De cette intrigue simple, Mahamat-Saleh Haroun construit un film intelligent et d’une grande beauté. Produit par le grand Abderrahmane Sissako (La Vie sur terre, Heremakono, Bamako), Daratt se situe dans la droite ligne de ce cinéma africain épuré, sobre, de peu de moyens et de dialogues, dont Sissako apparaît aujourd’hui comme le chef de file. On reconnaît dans Daratt la filiation au cinéaste mauritanien, dans l’esthétique, le rythme, l’économie de dialogues déjà à l’œuvre dans Heremakono.
Le Tchadien Mahamat-Saleh Haroun a déjà deux très beaux longs métrages à son actif dont Bye Bye Africa (1999), qui souffrait certes d’une facture assez artisanale mais qui proposait un émouvant récit autobiographique, un retour au pays dans lequel Haroun se mettait lui-même en scène. Un film réflexion sur le cinéma, le pouvoir de l’image, et ce qu’on peut en faire sur le continent africain, où les difficultés pour filmer ne sont pas seulement matérielles mais parfois aussi « religieuses » (les gens se méfient de la caméra). En 2002, il réalise ensuite Abouna (« Notre père ») : l’histoire de deux garçons abandonnés par leur père parti chercher du travail à Tanger, et confiés par leur mère à une école coranique, qui se mettent en tête de partir à la recherche de leur père. Peu à peu le travail du cinéaste se recentrait sur les visages, la relation entre les deux frères, pour filmer un magnifique duo-duel : en mettant en scène d’abord les ressorts de cette relation, il parvenait à dire énormément.

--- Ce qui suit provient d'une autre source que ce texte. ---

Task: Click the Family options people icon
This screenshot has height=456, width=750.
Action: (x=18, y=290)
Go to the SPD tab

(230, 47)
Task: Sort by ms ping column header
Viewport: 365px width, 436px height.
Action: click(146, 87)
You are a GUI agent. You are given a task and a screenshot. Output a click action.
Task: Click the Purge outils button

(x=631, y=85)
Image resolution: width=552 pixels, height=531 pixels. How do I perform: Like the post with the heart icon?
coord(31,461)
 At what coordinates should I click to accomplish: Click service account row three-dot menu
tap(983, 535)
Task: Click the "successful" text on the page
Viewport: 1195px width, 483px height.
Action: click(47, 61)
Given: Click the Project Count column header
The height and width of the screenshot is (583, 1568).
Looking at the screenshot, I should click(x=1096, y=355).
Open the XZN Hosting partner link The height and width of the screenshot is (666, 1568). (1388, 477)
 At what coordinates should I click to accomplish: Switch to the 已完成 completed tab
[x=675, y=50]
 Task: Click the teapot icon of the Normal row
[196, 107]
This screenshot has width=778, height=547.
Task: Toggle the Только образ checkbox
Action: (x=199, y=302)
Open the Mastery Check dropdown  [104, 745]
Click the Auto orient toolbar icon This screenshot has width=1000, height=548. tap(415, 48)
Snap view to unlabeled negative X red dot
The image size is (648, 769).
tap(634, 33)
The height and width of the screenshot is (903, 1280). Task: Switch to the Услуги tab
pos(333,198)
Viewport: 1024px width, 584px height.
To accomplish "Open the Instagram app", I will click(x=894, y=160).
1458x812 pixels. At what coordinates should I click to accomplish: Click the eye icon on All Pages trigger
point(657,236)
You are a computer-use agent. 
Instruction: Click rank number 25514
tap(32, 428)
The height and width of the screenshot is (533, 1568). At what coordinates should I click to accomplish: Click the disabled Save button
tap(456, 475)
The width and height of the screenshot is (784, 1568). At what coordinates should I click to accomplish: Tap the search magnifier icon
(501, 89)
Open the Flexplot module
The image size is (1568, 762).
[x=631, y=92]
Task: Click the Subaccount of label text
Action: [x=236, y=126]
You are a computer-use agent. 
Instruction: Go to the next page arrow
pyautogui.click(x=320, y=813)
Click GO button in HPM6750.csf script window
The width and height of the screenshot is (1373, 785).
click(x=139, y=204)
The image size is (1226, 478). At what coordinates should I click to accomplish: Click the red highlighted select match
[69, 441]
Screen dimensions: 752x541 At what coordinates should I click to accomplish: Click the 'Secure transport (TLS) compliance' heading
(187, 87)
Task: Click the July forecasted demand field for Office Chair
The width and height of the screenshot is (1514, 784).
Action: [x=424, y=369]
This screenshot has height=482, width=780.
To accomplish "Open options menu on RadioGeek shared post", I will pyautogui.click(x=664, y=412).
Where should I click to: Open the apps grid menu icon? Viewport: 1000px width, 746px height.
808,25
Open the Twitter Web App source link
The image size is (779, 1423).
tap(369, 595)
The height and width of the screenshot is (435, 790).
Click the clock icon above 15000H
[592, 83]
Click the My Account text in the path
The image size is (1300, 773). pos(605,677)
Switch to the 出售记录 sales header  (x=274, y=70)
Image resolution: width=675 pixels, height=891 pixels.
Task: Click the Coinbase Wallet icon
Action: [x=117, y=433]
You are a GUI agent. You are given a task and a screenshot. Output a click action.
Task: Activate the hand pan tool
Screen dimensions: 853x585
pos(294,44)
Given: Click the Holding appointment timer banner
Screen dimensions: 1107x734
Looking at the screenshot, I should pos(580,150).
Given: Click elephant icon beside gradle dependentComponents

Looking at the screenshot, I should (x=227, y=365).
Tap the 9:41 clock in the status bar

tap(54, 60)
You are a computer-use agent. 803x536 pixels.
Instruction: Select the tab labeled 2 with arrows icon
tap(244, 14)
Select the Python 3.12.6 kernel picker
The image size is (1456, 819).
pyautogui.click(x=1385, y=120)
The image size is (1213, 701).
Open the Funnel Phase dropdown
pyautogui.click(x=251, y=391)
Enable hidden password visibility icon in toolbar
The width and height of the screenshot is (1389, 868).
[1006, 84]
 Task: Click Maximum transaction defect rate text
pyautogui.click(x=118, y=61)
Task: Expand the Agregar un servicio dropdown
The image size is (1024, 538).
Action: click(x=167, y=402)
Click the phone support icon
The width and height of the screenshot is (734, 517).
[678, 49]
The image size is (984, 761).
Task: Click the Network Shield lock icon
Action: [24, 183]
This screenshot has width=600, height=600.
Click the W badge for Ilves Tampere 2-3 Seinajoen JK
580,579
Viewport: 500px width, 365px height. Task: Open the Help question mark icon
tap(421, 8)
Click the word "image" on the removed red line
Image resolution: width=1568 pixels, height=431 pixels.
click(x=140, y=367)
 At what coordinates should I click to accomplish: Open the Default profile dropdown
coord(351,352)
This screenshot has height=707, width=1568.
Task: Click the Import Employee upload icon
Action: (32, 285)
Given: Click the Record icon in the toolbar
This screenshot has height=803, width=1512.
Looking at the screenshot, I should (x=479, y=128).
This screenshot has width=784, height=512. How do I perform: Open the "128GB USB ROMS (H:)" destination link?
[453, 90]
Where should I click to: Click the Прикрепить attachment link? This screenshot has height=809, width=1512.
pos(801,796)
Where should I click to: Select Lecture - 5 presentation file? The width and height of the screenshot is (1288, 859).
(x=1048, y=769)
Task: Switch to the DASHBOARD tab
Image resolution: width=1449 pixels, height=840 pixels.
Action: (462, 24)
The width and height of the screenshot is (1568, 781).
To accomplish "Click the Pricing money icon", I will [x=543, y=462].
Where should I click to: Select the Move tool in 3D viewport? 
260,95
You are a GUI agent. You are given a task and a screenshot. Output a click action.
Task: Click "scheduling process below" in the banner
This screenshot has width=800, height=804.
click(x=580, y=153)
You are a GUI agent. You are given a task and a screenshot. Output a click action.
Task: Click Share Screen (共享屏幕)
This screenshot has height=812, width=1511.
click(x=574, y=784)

Il parvient à la même chose dans Daratt, en ce concentrant sur les deux protagonistes principaux. Son film se présente au fur et à mesure comme un huis clos étouffant, resserré sur les visages de Hatim et Nassara, cadrés de très près. Les scènes de travail autour du four de la boulangerie (Atim devient l’apprenti de Nassara), la sueur, l’effort des deux corps mis en scène dans une proximité étouffante parviennent, sans plus d’effets qu’une lumière artificielle et l’expression des acteurs, à faire ressortir une tension et une peur de plus en plus accentuées. La lumière d’intérieur, faite de feu et d’ombre, se mêle et symbolise à la fois les sentiments d’Atim et de Nassara. Haroun filme très peu l’extérieur, si ce n’est la sécheresse et les rues jonchées de sacs plastiques : il filme un pays dévasté, mais montre surtout le ravage dans les cœurs et les esprits. L’intrigue tient énormément au jeu des acteurs, à ce lien qui se noue ou se déchire entre Atim et Nassara. Des acteurs tous non professionnels, comme c’est souvent le cas sur le continent noir, dont l’intensité des regards et les jeux de duels valent toutes les écoles de comédie. Ali Bacha Barkaï (Atim) possède des élans presque jamesdeanesques, force et fragilité à la fois, dans ses tiraillements entre vengeance et pardon.
Évidemment la mission première d’Atim va peu à peu s’éloigner, et les sentiments se transformer. Daratt apparaît comme le vœu que Mahamat-Saleh Haroun fait pour son pays. Une magnifique histoire sur le pardon, la complexité de la cohabitation après guerre et le passage à l’âge adulte.